**About this exercise:**
Every line of the records counts; transcribe each one exactly.

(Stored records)

- Opening Delimiter -

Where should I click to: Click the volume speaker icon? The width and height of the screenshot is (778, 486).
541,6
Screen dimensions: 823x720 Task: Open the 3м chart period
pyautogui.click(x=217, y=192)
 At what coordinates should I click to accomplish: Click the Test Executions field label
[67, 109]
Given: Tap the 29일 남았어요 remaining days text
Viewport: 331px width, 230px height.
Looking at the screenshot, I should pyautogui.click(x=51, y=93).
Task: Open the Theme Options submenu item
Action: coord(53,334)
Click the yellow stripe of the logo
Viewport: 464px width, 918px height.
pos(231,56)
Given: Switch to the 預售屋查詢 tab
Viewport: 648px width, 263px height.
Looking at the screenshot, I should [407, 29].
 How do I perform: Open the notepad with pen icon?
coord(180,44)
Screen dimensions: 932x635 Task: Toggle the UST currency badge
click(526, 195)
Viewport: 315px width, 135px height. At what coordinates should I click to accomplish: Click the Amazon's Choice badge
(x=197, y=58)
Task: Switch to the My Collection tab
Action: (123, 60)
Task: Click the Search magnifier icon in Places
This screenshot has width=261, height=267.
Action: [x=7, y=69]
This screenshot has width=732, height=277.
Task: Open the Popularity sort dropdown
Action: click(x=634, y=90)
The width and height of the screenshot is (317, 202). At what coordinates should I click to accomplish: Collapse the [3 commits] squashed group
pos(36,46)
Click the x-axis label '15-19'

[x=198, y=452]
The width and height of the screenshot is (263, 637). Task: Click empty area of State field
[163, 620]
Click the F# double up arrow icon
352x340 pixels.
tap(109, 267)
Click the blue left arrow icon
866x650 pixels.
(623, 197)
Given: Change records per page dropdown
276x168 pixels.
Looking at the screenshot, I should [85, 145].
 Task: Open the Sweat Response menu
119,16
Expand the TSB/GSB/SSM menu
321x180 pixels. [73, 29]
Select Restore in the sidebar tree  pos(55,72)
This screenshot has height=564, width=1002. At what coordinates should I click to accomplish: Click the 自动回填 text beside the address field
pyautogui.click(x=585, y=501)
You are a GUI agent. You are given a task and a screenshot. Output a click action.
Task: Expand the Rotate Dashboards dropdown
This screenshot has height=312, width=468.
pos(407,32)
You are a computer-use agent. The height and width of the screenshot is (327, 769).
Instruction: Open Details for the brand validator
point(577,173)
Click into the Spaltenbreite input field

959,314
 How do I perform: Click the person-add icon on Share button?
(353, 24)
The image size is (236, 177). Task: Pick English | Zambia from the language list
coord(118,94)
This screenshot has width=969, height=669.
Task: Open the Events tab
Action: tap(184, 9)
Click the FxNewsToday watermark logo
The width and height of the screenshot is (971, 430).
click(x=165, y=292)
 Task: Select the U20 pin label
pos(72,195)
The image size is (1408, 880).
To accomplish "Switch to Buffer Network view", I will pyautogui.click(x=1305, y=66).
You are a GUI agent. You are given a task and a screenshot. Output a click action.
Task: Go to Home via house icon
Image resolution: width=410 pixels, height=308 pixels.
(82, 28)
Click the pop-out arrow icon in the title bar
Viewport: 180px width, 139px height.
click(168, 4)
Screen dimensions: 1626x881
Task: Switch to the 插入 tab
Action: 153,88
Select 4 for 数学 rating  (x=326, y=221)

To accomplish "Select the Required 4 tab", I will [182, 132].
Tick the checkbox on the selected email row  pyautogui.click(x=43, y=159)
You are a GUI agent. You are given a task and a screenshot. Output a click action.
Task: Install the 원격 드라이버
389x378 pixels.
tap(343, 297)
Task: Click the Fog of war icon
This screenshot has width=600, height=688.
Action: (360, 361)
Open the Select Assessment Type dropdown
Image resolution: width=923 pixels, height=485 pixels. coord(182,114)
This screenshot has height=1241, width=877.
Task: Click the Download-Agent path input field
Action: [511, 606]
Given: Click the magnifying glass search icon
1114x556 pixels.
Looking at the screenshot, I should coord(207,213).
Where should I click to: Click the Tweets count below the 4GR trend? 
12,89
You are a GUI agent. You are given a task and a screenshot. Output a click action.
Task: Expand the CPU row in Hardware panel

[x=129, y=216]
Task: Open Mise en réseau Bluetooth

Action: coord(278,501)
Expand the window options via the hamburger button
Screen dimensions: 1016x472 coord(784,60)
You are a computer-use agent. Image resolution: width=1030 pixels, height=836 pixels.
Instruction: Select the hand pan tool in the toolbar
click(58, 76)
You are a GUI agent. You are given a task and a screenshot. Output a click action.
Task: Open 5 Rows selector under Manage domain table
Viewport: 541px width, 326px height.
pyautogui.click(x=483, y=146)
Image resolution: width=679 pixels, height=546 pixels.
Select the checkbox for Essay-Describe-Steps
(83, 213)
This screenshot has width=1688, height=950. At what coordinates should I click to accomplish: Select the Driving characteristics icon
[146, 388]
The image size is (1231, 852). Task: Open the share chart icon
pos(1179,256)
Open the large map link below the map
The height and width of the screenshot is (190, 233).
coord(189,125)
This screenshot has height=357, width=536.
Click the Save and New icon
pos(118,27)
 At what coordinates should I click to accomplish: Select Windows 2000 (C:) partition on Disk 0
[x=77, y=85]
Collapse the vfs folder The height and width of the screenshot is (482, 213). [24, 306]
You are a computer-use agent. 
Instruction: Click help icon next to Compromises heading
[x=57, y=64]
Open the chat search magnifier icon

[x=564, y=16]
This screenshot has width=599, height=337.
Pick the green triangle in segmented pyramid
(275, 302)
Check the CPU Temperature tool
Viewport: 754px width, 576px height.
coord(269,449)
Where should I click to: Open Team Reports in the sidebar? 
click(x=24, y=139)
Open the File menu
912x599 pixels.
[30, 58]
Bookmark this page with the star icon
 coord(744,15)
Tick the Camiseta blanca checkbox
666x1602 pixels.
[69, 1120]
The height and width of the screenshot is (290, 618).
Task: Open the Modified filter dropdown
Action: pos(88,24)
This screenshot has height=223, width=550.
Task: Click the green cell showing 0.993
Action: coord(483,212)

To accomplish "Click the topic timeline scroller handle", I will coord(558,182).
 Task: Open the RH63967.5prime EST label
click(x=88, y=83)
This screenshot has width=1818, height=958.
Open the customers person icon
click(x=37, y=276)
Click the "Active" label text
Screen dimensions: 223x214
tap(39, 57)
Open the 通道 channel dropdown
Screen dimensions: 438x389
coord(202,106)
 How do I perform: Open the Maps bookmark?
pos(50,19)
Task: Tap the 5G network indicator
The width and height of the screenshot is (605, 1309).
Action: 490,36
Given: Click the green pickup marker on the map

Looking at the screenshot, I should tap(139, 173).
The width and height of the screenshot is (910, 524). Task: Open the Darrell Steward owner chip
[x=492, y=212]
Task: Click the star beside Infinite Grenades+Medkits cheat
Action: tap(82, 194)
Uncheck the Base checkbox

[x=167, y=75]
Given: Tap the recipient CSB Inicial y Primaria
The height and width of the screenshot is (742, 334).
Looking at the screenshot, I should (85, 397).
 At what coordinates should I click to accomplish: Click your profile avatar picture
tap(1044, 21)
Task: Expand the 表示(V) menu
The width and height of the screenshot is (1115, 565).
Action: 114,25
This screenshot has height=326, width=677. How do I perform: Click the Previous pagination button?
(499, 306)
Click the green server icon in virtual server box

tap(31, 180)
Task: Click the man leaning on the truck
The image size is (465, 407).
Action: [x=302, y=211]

- Closing Delimiter -

**Worked solution:**
Where should I click to: Click the volume speaker icon? The width and height of the screenshot is (778, 486).
541,6
Screen dimensions: 823x720 Task: Open the 3м chart period
pyautogui.click(x=217, y=192)
 At what coordinates should I click to accomplish: Click the Test Executions field label
[67, 109]
Given: Tap the 29일 남았어요 remaining days text
Viewport: 331px width, 230px height.
Looking at the screenshot, I should pyautogui.click(x=51, y=93).
Task: Open the Theme Options submenu item
Action: coord(53,334)
Click the yellow stripe of the logo
Viewport: 464px width, 918px height.
pos(231,56)
Given: Switch to the 預售屋查詢 tab
Viewport: 648px width, 263px height.
Looking at the screenshot, I should [407, 29].
 How do I perform: Open the notepad with pen icon?
coord(180,44)
Screen dimensions: 932x635 Task: Toggle the UST currency badge
click(526, 195)
Viewport: 315px width, 135px height. At what coordinates should I click to accomplish: Click the Amazon's Choice badge
(x=197, y=58)
Task: Switch to the My Collection tab
Action: (123, 60)
Task: Click the Search magnifier icon in Places
This screenshot has width=261, height=267.
Action: [x=7, y=69]
This screenshot has width=732, height=277.
Task: Open the Popularity sort dropdown
Action: click(x=634, y=90)
The width and height of the screenshot is (317, 202). At what coordinates should I click to accomplish: Collapse the [3 commits] squashed group
pos(36,46)
Click the x-axis label '15-19'

[x=198, y=452]
The width and height of the screenshot is (263, 637). Task: Click empty area of State field
[163, 620]
Click the F# double up arrow icon
352x340 pixels.
tap(109, 267)
Click the blue left arrow icon
866x650 pixels.
(623, 197)
Given: Change records per page dropdown
276x168 pixels.
Looking at the screenshot, I should [85, 145].
 Task: Open the Sweat Response menu
119,16
Expand the TSB/GSB/SSM menu
321x180 pixels. [73, 29]
Select Restore in the sidebar tree  pos(55,72)
This screenshot has height=564, width=1002. At what coordinates should I click to accomplish: Click the 自动回填 text beside the address field
pyautogui.click(x=585, y=501)
You are a GUI agent. You are given a task and a screenshot. Output a click action.
Task: Expand the Rotate Dashboards dropdown
This screenshot has height=312, width=468.
pos(407,32)
You are a computer-use agent. The height and width of the screenshot is (327, 769).
Instruction: Open Details for the brand validator
point(577,173)
Click into the Spaltenbreite input field

959,314
 How do I perform: Click the person-add icon on Share button?
(353, 24)
The image size is (236, 177). Task: Pick English | Zambia from the language list
coord(118,94)
This screenshot has width=969, height=669.
Task: Open the Events tab
Action: tap(184, 9)
Click the FxNewsToday watermark logo
The width and height of the screenshot is (971, 430).
click(x=165, y=292)
 Task: Select the U20 pin label
pos(72,195)
The image size is (1408, 880).
To accomplish "Switch to Buffer Network view", I will pyautogui.click(x=1305, y=66).
You are a GUI agent. You are given a task and a screenshot. Output a click action.
Task: Go to Home via house icon
Image resolution: width=410 pixels, height=308 pixels.
(82, 28)
Click the pop-out arrow icon in the title bar
Viewport: 180px width, 139px height.
click(168, 4)
Screen dimensions: 1626x881
Task: Switch to the 插入 tab
Action: 153,88
Select 4 for 数学 rating  (x=326, y=221)

To accomplish "Select the Required 4 tab", I will [182, 132].
Tick the checkbox on the selected email row  pyautogui.click(x=43, y=159)
You are a GUI agent. You are given a task and a screenshot. Output a click action.
Task: Install the 원격 드라이버
389x378 pixels.
tap(343, 297)
Task: Click the Fog of war icon
This screenshot has width=600, height=688.
Action: (360, 361)
Open the Select Assessment Type dropdown
Image resolution: width=923 pixels, height=485 pixels. coord(182,114)
This screenshot has height=1241, width=877.
Task: Click the Download-Agent path input field
Action: [511, 606]
Given: Click the magnifying glass search icon
1114x556 pixels.
Looking at the screenshot, I should coord(207,213).
Where should I click to: Click the Tweets count below the 4GR trend? 
12,89
You are a GUI agent. You are given a task and a screenshot. Output a click action.
Task: Expand the CPU row in Hardware panel

[x=129, y=216]
Task: Open Mise en réseau Bluetooth

Action: coord(278,501)
Expand the window options via the hamburger button
Screen dimensions: 1016x472 coord(784,60)
You are a computer-use agent. Image resolution: width=1030 pixels, height=836 pixels.
Instruction: Select the hand pan tool in the toolbar
click(58, 76)
You are a GUI agent. You are given a task and a screenshot. Output a click action.
Task: Open 5 Rows selector under Manage domain table
Viewport: 541px width, 326px height.
pyautogui.click(x=483, y=146)
Image resolution: width=679 pixels, height=546 pixels.
Select the checkbox for Essay-Describe-Steps
(83, 213)
This screenshot has width=1688, height=950. At what coordinates should I click to accomplish: Select the Driving characteristics icon
[146, 388]
The image size is (1231, 852). Task: Open the share chart icon
pos(1179,256)
Open the large map link below the map
The height and width of the screenshot is (190, 233).
coord(189,125)
This screenshot has height=357, width=536.
Click the Save and New icon
pos(118,27)
 At what coordinates should I click to accomplish: Select Windows 2000 (C:) partition on Disk 0
[x=77, y=85]
Collapse the vfs folder The height and width of the screenshot is (482, 213). [24, 306]
You are a computer-use agent. 
Instruction: Click help icon next to Compromises heading
[x=57, y=64]
Open the chat search magnifier icon

[x=564, y=16]
This screenshot has width=599, height=337.
Pick the green triangle in segmented pyramid
(275, 302)
Check the CPU Temperature tool
Viewport: 754px width, 576px height.
coord(269,449)
Where should I click to: Open Team Reports in the sidebar? 
click(x=24, y=139)
Open the File menu
912x599 pixels.
[30, 58]
Bookmark this page with the star icon
 coord(744,15)
Tick the Camiseta blanca checkbox
666x1602 pixels.
[69, 1120]
The height and width of the screenshot is (290, 618).
Task: Open the Modified filter dropdown
Action: pos(88,24)
This screenshot has height=223, width=550.
Task: Click the green cell showing 0.993
Action: coord(483,212)

To accomplish "Click the topic timeline scroller handle", I will coord(558,182).
 Task: Open the RH63967.5prime EST label
click(x=88, y=83)
This screenshot has width=1818, height=958.
Open the customers person icon
click(x=37, y=276)
Click the "Active" label text
Screen dimensions: 223x214
tap(39, 57)
Open the 通道 channel dropdown
Screen dimensions: 438x389
coord(202,106)
 How do I perform: Open the Maps bookmark?
pos(50,19)
Task: Tap the 5G network indicator
The width and height of the screenshot is (605, 1309).
Action: 490,36
Given: Click the green pickup marker on the map

Looking at the screenshot, I should tap(139, 173).
The width and height of the screenshot is (910, 524). Task: Open the Darrell Steward owner chip
[x=492, y=212]
Task: Click the star beside Infinite Grenades+Medkits cheat
Action: tap(82, 194)
Uncheck the Base checkbox

[x=167, y=75]
Given: Tap the recipient CSB Inicial y Primaria
The height and width of the screenshot is (742, 334).
Looking at the screenshot, I should (85, 397).
 At what coordinates should I click to accomplish: Click your profile avatar picture
tap(1044, 21)
Task: Expand the 表示(V) menu
The width and height of the screenshot is (1115, 565).
Action: 114,25
This screenshot has height=326, width=677. How do I perform: Click the Previous pagination button?
(499, 306)
Click the green server icon in virtual server box

tap(31, 180)
Task: Click the man leaning on the truck
The image size is (465, 407).
Action: [x=302, y=211]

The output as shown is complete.